Антон Макарович оживлял... тени, сначала наугад, из коротких векторов тут и там, потом по гаснущим отблескам. Комната наполнялась золотистыми силуэтами: агенты службы защиты от паранормального, люди из Управления, я, Вележ, Райяр, Олевский – все те, кто был в тот день в бунгало. Даже тень «злых костей» мелькнула – негатив на светлом. Но не Козински и не тот, второй. Словно их стерли. Чем глубже вторгался Олевский, тем размытее становились контуры, тем сложнее вектора.
— Мне понадобится подпитка, — сказал Антон Макарович, присаживаясь на одно колено возле особенно мутного отпечатка. — Сможете влить коловрат здесь и вон там, на большом узле?
Я с радостью поделилась энергией. Стало легче терпеть давление коловрата. Но какое же оно сложное, это реконструирование: узлы, вектора разной глубины, соединительные элементы. Одна ошибка – и вся с трудом вычерченная картина превращается в рисунок шизофреника! Смогу ли я всему этому научиться?
— Я передумал потому, — словно услышав мои мысли, сказал Антон Макарович, продолжая неоконченный разговор в машине, — что вы очень талантливый медиум и сильная магисса. В Академии вам подходит именно факультет Криминалистики. Да-да, я не пропустил ни одного слова из мнения Ленни, вернее, его дифирамбов. Вы настойчивы, смелы, изобретательны и… великодушны, но…
— …неблагоразумна? — усмехнулась я.
Я тоже иногда могу читать мысли.
— … слишком полагаетесь на интуицию. Интуиция без твердых знаний – это оружие без предохранителя.
— Мой коловрат… — начала я. Если уж признаваться, то во всем.
— Иван Дмитриевич мне рассказывал… в общих чертах. Еще годик-другой оттачивания техники грамотного слива, и никто уже не сможет отслеживать вашу аномалию, Лучезара, а на рынке магических услуг такого специалиста оторвут с руками, — Антон Макарович встал, отряхнул брюки, вздохнул и устало сказал: — Хватит. Это бесполезно.
… — Он хорош, — пробормотал Антон Макарович в машине. — Слишком хорош, чтобы быть магом-человеком. Однако маги с кровью Других Рас всегда оставляют следы, действуют согласно своей специализации, а этот… Словно он одновременно создающий холод и ледяной стазис вендиго, легко управляющийся с нечистью и посмертиями фавн или стирающий следы сильвин.
— Это всё расы, ведущие свое происхождение из Темных Лесов Древних? — уточнила я.
— Да. В нашем мире Темные Леса сохранились лишь в Высокогорье и Новом Свете, за Великими Озерами… Возможен ли человек, соединивший в себе кровь нескольких сильных рас?

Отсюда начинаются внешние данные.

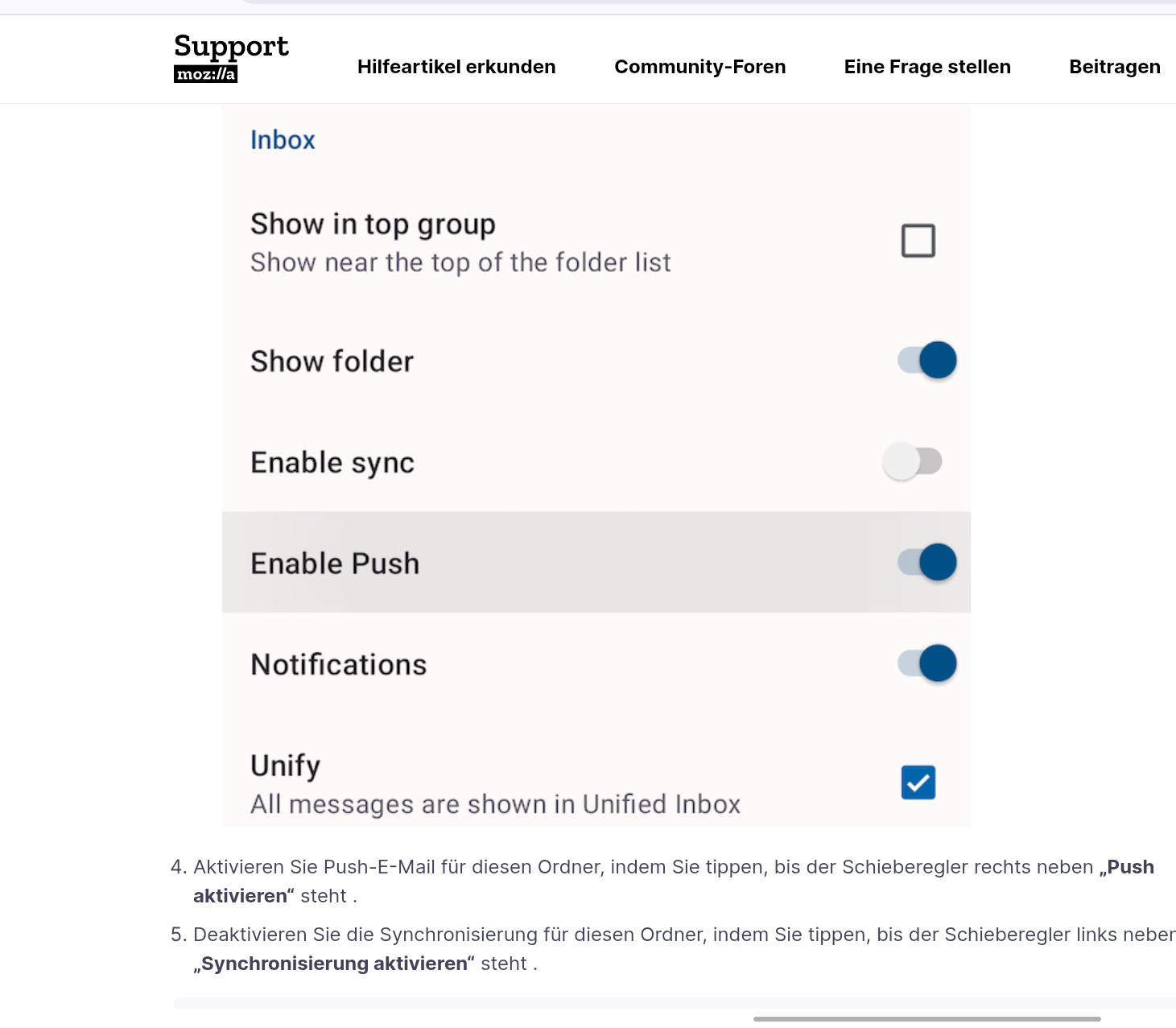Click the Show folder setting label

coord(332,361)
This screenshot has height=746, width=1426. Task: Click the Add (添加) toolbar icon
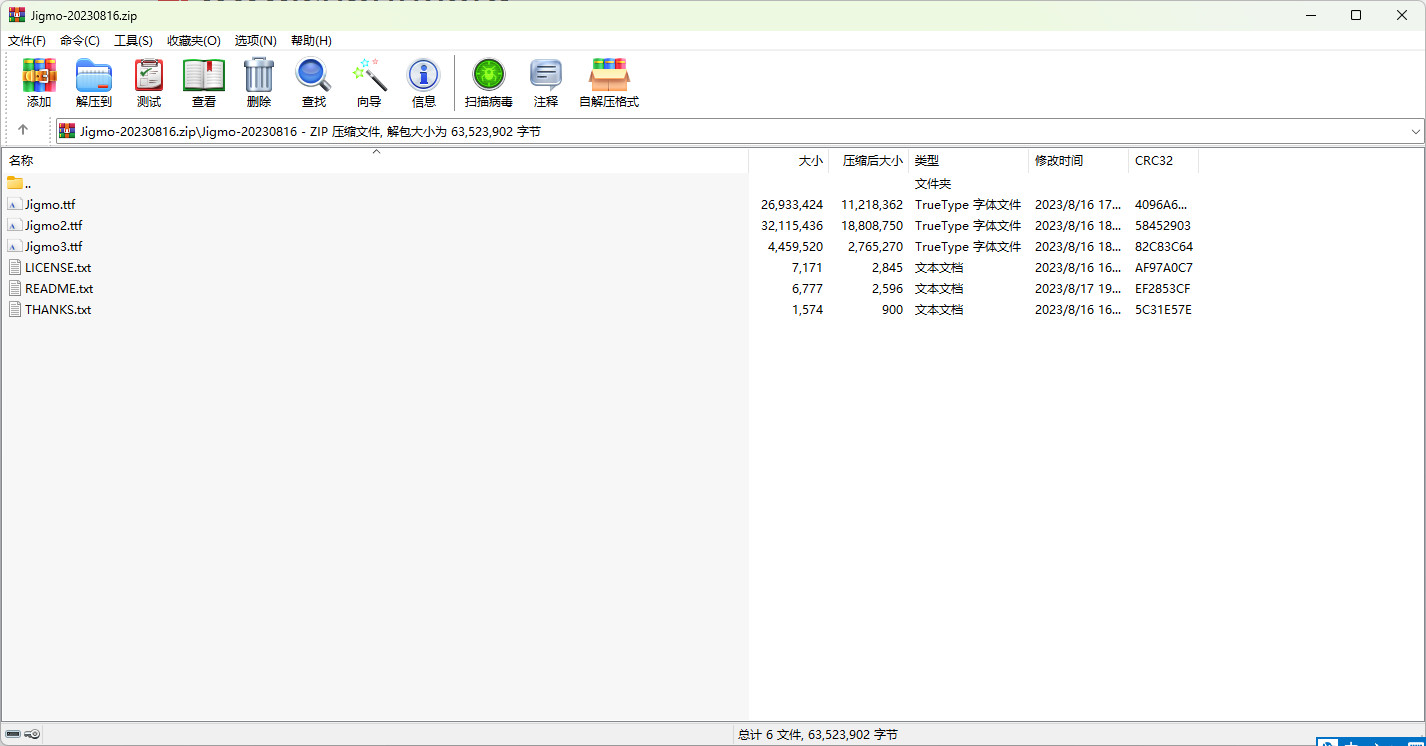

— Но Юэль сказала, что память рода из его крови стерта, — я тряхнула головой, сосредоточившись на воспоминаниях о разговоре с беловолосой фейри.
— А кое-кто другой сказал, что его силы дареные, — вендиго прищурился, размышляя и глядя на освещенную фарами дорогу. — А что если это действительно не кровь, а всего лишь способности нескольких рас сразу? Подаренные или… взятые взаймы. Кем? Кто на такое способен? Есть над чем поломать голову. Теперь вся надежда на вашего Ждана. Лучезара, вы голодны?
Вместо меня ответил мой живот. Я прижала к нему руку, но бурчание лишь усилилось. Кадавр под капотом тихо рассмеялся.
— Заедем в агентство, — решительно сказал Олевский. — Закажу что-нибудь из маньчжурской кухни. Лучезара, вы любите маньчжурскую кухню?
— Очень. Вы и кормить меня будете? — с подозрением поинтересовалась я.
— Я же говорил, что во внеучебное время беру над вами… полное шефство. У нас еще несколько дел, Лу, — лицо вендиго было серьезным, но глаза смеялись. — Я не могу оставить вас голодной.
— Каких дел?
— Нам нужно поговорить, наконец, со Жданом. И порепетировать танец.
… — Готовы? — с невинной улыбкой поинтересовалась я.
Антон Макарович сглотнул и кивнул.
— Я держу палочку, видите? — сказала я, показывая руку со «свечой». — Но без нее мне удобнее.
— Делайте, как вам сподручнее, — Олевский примирительно наклонил голову. — Но барьер я все-таки поставлю. Легкий, на глубину одного вектора. Он не помешает нам слышать и видеть.
Я выставила колбу на середину гостиной. Мы оба деликатно умолчали о том, что если Ждан захочет, то разорвет одновекторный барьер, как тонкую паутинку. Он вполне достаточно продемонстрировал свою мощь в битве с множественным призраком.